Marina and the Diamonds: The Family Jewels (Album Review)

The Family Jewels is the debut album by Marina and the Diamonds (real name Marina Diamandis–see what she did there?).

Having just been named the #2 “One to Watch” on the BBC’s prestigious Sound of 2010 list, Marina is about to endure a great deal of scrutiny and criticism under the magnifying glass of the English press with the album’s release on February 22. But is she worth the dreaded hype?

Marina’s full, throaty delivery style has the ability to quickly divide her supporters from her detractors, meshing Regina Spektor‘s quirk and Fiona Apple‘s angst with a heavily theatrical flair. Never one to shy from over-enunciation, Marina tackles the bulk of her debut with a bold, brassy delivery and a dizzying array of instrumentation and sound.

The formula works wonderfully for the most part, as with the gorgeous, slow building “Obsessions” and the electro-bubbly contemplation of “Are You Satisfied?”Occasionally though, the album suffers from becoming all too much (and shrill), as evidenced by “Hermit the Frog,” a jumpy, quirky piano and strings-led number that sounds as though Marina is recalling the tale of her deflowering whilst spinning around a carousel filled with Broadway singers and marching band members.

The highlights of Jewels that shine brightest reside in its beginning and end, including “Oh No!”, “Shampain” and “Rootless,” a rewarding, slower moment of choral coos and ample amounts of harpsichord: “Running with my roots pulled up / Caught me cold so they could cut / What there was left of love / I’m rootless, I’m rootless.” Though just as ‘epic’-sounding as the rest of the album, it’s a much needed comedown from the occasionally overwhelming production.

If there’s a major criticism to be made about this album, it’s not the music, but rather the messages behind them.

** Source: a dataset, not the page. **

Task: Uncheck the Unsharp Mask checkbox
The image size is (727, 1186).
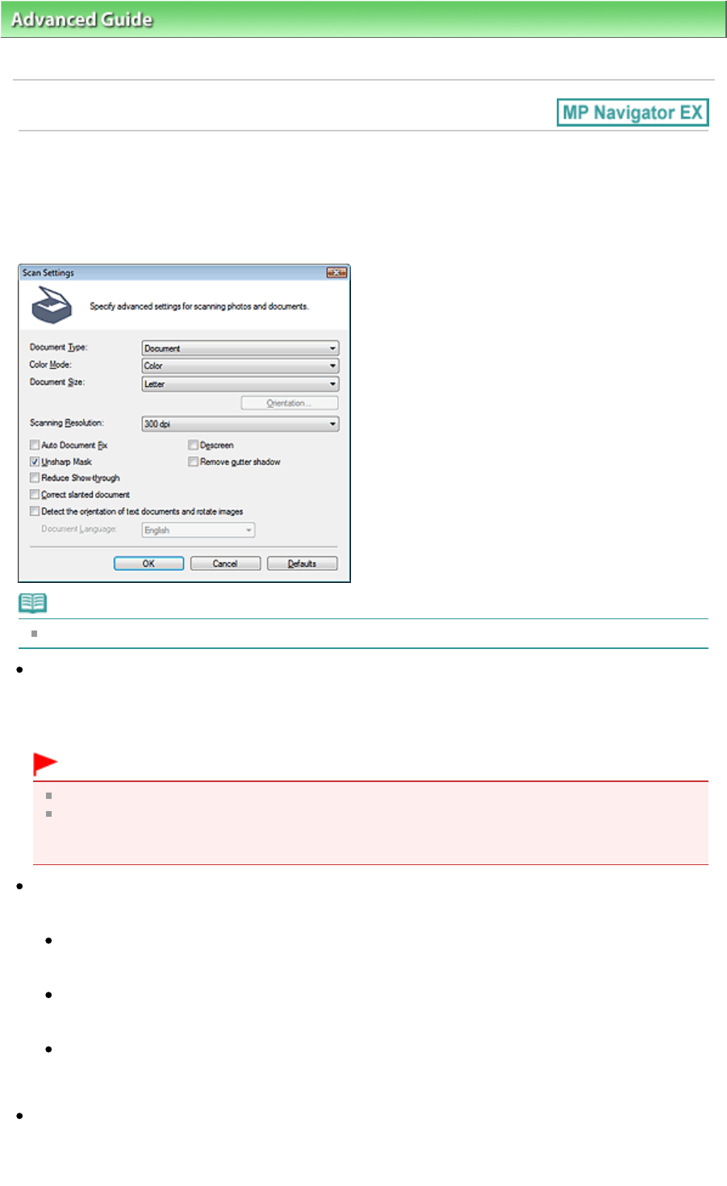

Lyrically, The Family Jewels offers a strange, if not inconsistent array of tales. “I know exactly what I want and who I want to be / I know exactly why I walk and talk like a machine / I’m now becoming my own self-fulfilled prophecy,” Marina announces in the delightfully explosive “Oh No!,” only seven songs after the seemingly contradictory “I Am Not A Robot.”

As with many of the songs that simultaneously fete and belittle the impossible dreams of fame and beauty such as “Girls” and “Hollywood,” Marina’s bouts of maniacal lyricism and celebrations of excess (“I’m obsessed with the mess that’s America”) too often position the singer as an unreliable narrator. We’re never entirely sure just who or what she’s singing about and, by the end, left wondering whether anything being sung is even sincere in the first place.

Then again, if the occasional contradiction in pop music were important, Lady “I hate money!” Gaga would be nowhere, money honey.

Marina’s debut is full of infectious melodies, bright sounds and fresh, delicious hooks. Even if the album as a whole may be a bit too much to tolerate in one spin, it’s not hard to see that there are more than just a few gems hidden in this box of Jewels.